- _Task brief_: Across the data below, how many lines hold "https"? Answer with that number and nothing else.

[Stored dataset items]
****************************************

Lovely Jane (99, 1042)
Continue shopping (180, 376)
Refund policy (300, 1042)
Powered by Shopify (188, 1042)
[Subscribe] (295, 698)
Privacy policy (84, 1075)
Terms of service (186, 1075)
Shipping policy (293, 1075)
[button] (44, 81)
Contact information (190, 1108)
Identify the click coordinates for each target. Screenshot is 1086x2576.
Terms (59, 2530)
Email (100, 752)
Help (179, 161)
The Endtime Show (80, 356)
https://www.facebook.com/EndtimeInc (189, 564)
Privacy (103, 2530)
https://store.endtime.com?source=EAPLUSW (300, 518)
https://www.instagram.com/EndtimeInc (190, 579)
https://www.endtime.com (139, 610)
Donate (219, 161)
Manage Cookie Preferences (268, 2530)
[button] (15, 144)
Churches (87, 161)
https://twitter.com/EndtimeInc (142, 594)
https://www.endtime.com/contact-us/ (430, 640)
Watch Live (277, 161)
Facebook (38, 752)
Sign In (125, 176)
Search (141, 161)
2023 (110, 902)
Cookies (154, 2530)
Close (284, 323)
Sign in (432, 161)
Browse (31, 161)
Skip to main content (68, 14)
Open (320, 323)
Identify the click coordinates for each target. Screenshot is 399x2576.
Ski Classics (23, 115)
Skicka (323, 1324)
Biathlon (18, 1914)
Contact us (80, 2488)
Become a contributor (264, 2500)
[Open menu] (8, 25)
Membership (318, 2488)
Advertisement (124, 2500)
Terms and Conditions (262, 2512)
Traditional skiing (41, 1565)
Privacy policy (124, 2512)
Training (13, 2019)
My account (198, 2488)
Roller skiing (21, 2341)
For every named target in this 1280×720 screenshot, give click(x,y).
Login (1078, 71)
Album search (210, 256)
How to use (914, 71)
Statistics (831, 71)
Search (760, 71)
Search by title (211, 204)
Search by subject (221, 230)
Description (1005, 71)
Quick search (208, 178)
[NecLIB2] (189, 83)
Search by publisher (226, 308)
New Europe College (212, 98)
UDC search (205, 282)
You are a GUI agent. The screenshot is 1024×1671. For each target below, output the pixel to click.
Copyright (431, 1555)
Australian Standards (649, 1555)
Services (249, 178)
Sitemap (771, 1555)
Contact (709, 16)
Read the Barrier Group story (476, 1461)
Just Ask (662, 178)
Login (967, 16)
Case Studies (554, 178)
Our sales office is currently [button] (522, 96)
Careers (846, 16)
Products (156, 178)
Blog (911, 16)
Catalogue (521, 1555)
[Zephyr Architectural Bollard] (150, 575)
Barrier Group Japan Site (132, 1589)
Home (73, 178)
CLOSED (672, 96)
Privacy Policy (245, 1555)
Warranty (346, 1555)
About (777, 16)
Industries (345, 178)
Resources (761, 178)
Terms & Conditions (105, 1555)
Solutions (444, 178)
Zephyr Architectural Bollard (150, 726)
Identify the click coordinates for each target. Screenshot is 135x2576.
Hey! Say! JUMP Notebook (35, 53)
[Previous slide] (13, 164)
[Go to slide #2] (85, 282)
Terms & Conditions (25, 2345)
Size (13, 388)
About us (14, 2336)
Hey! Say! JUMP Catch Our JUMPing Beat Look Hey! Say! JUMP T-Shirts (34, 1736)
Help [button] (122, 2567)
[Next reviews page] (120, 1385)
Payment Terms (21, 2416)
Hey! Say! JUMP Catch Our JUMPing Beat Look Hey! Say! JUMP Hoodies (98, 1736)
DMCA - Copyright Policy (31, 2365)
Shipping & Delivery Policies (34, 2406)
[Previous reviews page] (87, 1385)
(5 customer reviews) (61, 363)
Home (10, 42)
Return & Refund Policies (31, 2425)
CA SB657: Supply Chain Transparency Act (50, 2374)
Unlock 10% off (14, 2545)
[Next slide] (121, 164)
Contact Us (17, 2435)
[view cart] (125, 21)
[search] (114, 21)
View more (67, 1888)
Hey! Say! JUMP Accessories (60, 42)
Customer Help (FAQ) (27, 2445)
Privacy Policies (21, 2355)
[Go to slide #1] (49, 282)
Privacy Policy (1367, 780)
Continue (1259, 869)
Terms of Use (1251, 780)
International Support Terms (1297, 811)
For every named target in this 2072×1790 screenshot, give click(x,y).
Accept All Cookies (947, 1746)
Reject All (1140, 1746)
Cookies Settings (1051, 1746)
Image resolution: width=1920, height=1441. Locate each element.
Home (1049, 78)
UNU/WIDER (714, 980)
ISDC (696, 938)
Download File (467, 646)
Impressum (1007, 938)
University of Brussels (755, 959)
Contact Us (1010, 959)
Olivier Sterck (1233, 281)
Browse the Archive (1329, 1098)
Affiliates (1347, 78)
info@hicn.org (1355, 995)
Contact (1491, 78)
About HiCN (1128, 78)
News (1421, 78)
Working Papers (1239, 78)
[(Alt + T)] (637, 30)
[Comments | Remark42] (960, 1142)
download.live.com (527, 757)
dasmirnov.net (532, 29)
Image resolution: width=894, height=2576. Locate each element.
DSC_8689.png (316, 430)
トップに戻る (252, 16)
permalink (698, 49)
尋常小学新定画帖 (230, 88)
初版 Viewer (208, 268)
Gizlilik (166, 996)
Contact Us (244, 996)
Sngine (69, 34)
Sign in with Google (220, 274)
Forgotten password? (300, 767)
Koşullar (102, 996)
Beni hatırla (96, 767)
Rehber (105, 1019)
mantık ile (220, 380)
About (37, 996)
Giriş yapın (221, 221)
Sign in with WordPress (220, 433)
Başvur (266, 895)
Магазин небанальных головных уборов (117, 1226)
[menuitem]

****************************************

- _Response for this exercise_: 6